As shown in Fig. 4A and B, the top 30 ranked GO terms of the comparison between the DVT group and the Blank group were selected for the bar graph and scatter plot. Consequently, 'leukocyte migration' was the most significantly enriched term. Then, 'positive regulation of locomotion', 'positive regulation of cell motility' and 'positive regulation of cell migration' accounted for the most enriched terms in the BP category. In addition, in Fig. 4C and D, the top 30 ranked GO terms from the comparison of the Klf15-siRNA group and the Klf15-NC group showed that 'axon, postsynapse' and 'presynapse' were the most highly enriched terms. At the same time, 'the regulation of ion transmembrane transport', 'signal release' and 'modulation of synaptic transmission' were abundant in both the CC category and the MF category.

The results of the GO analysis revealed the distribution of genes in different biological functions, from which information regarding DEGs that may be beneficial to further study could be obtained.

To characterize the coordinative relations between genes and the roles of genes in biological functions, DEGs were analyzed by KEGG enrichment analysis, in which biochemical metabolic and signal transduction pathways were detected from the included DEGs.

The results in Table VII revealed that 50 pathways with significant expression (P<0.01) were identified in the comparison between the DVT group and the Blank group. In Fig. 5A and B, the top 20 ranked pathways are listed in the bar graph and bubble diagram; numerous signal transduction pathways were notably enriched, including the 'HIF-1 signaling pathway', 'Th17 cell differentiation', 'the intestinal immune network for IgA production', 'TNF signaling pathway', 'cell adhesion molecules (CAMs)', 'the PI3K-Akt signaling pathway', 'ECM-receptor interactions', 'the Jak-STAT signaling pathway' and 'the IL-17 signaling pathway'. Moreover, BP terms, including 'the cytokine-cytokine receptor interaction', 'hematopoietic cell lineage', 'Th17 cell differentiation', 'CAM', 'ECM-receptor interaction', 'glycolysis/gluconeogenesis', 'osteoclast differentiation', 'Staphylococcus aureus infection', 'Th1 and Th2 cell differentiation', and 'complement and coagulation cascade terms', were significantly enriched in the analysis.

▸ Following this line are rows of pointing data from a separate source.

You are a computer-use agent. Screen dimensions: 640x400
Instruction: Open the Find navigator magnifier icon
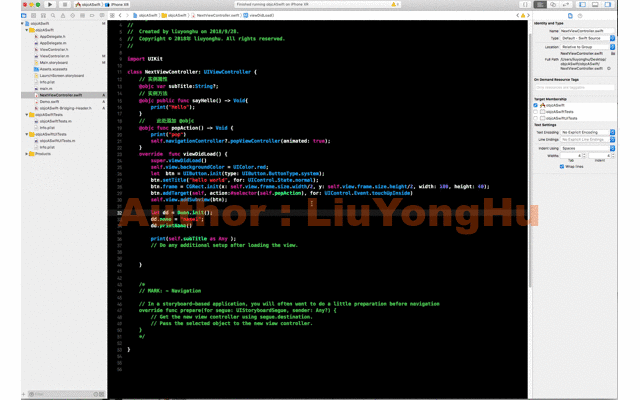tap(53, 16)
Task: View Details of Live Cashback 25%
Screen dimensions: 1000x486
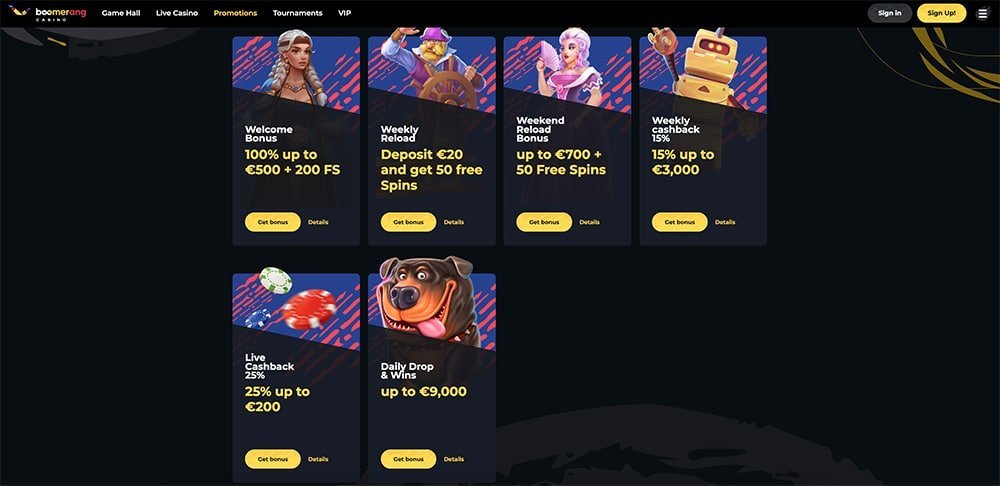Action: click(x=318, y=459)
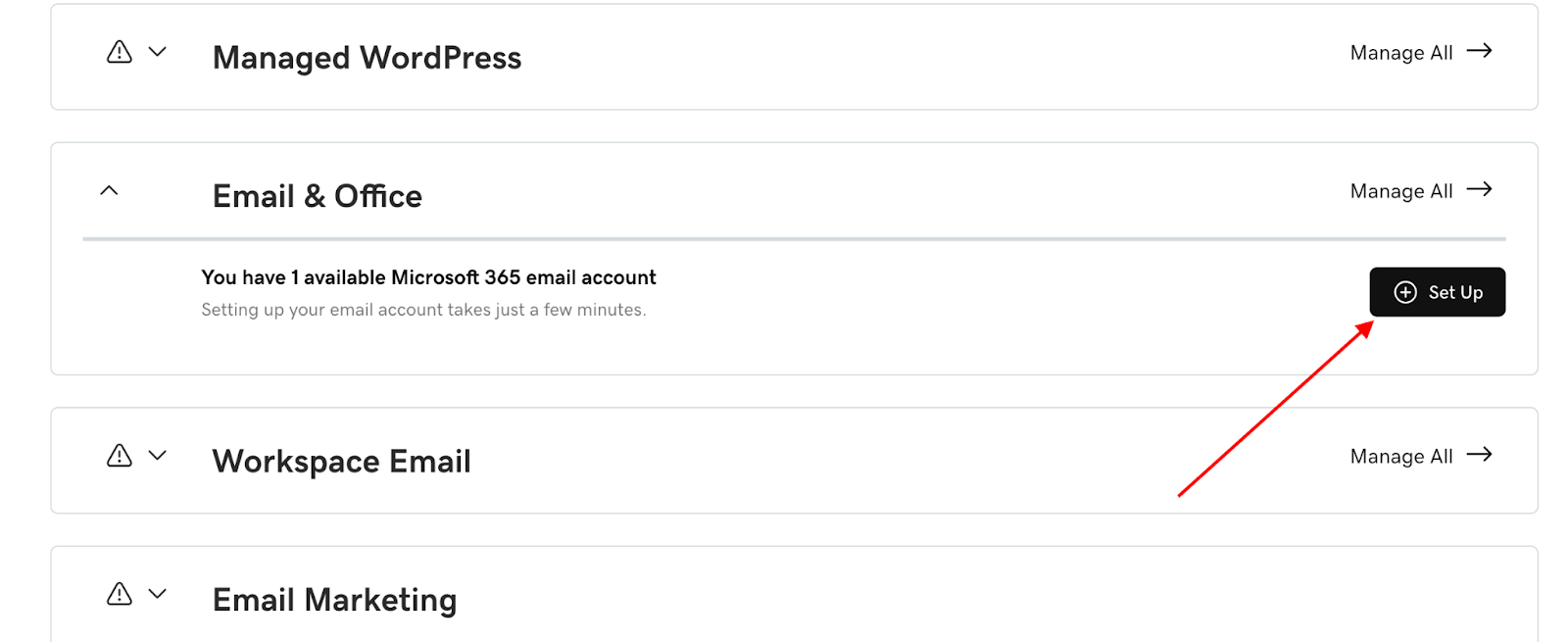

In the comparison between the Klf15-siRNA group and the Klf15-NC group, 23 pathways with significant expression (P<0.01) were identified and are listed in Table VIII. The top 20 ranked pathways are shown in Fig. 5C and D. The results revealed that several signal transduction pathways were significantly enriched, including 'the PI3K-Akt signaling pathway', 'the Hippo signaling pathway', 'the cAMP signaling pathway' and 'the relaxin signaling pathway'. In addition, BP terms were identified; these terms included 'the cholinergic synapse', 'neuroactive ligand-receptor interaction', 'ECM-receptor interaction', 'dopaminergic synapse', 'nicotine addiction', 'rheumatoid arthritis', 'synaptic vesicle cycle', 'taste transduction', 'vascular smooth muscle contraction', 'hypertrophic cardiomyopathy (HCM)', 'serotonergic synapse', 'mucin type O-glycan biosynthesis', 'dilated cardio-myopathy (DCM)' and 'protein digestion and absorption' terms. Among these terms, the 'vascular smooth muscle contraction', 'HCM' and 'DCM' terms provide crucial information regarding the roles of Klf15 in the formation and pathophysiological processes of vascular disease, especially DVT.

Next, to confirm the results of the DEG analyses, eight significant DEGs were selected from the RNA-seq results from the comparison of the DVT and Blank groups for further qPCR validation. As shown in Fig. 6, the expression levels of Mmp12 and Mmp13 in the DVT group were significantly increased compared with those in the Blank group. The expression level of Klf15 in the DVT group decreased significantly compared with that in the Blank group. Moreover, the levels of Mmp 19, Arg1, Ccl2, Fmo3 and Hmox1 in the DVT group were all significantly increased compared with those in the Blank group, which demonstrated the correlation of the results.